These points aside, though, this book should be welcomed as an articulate, thought-provoking exploration of a fascinating and rich topic not hitherto treated in the synoptic compass that O’Connell offers us here. It will be of interest to a wide readership.
Production quality is high and the book is easy to use. Typographical and other minor errors are quite rare. I detected one each on pp. xi, 1, 15, 44, 75, 77, 111, 113, 163, 197, 221, 228, and 250, and two on p. 239.
Notes
1. Most recently A. Serafim, Attic Oratory and Performance (London; New York, 2017) and S. Papaioannou et al. (eds.), The Theatre of Justice: Aspects of Performance in Greco-Roman Oratory and Rhetoric (Leiden/Boston, 2017). J. Hall, Cicero’s Use of Judicial Theater (Ann Arbor, 2014) offers interesting cross-cultural comparison.
2. O’Connell has himself offered a further, complementary, case-study in a recent freestanding article: ‘The Rhetoric of Visibility and Invisibility in Antiphon 5, On the Murder of Herodes ’, Classical Quarterly 66 (2016): 46–58.
3. O’Connell endorses [Dem.] 25’s authenticity in two brief footnotes (p. 201, n. 82; p. 214, n. 5).

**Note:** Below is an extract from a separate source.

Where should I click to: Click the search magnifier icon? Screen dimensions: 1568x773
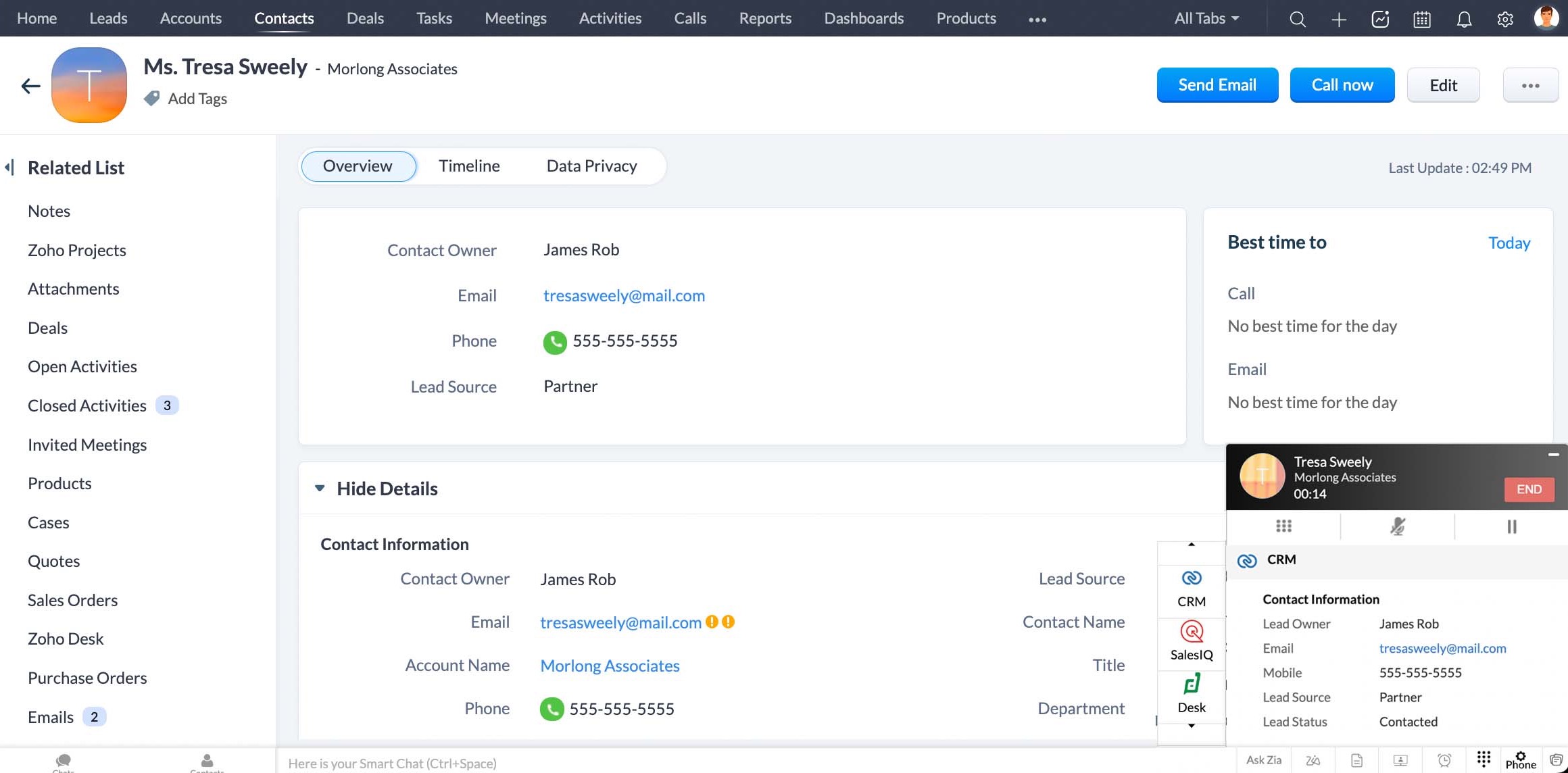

Both of the scholars he cites (D. M. MacDowell and G. Martin) are inclined to accept the speech at least as a genuine fourth-century product, but the long history (and present reality) of scholarly disquiet probably needed some acknowledgement. E. M. Harris will argue against a fourth-century genesis for either of the Against Aristogeiton speeches in his forthcoming volume Demosthenes 23–26 (Austin, 2018); see also R. Sealey in Appendix 2 of Demosthenes and His Time (New York; Oxford, 1993), pp. 237–9.
4. See e.g. Dem. 9.29, 16.25 (twice), 18.99, 19.84. A good vivid example of an allied visual technique—the conjuring of an internal audience who will criticize or blame the external audience later if they make a bad decision in this case, like the angry dead mentioned by O’Connell (p. 166)—is the quotation from an Assembly speech by Cydias given by Aristotle in Rhetoric Book 2 (1384b32–5).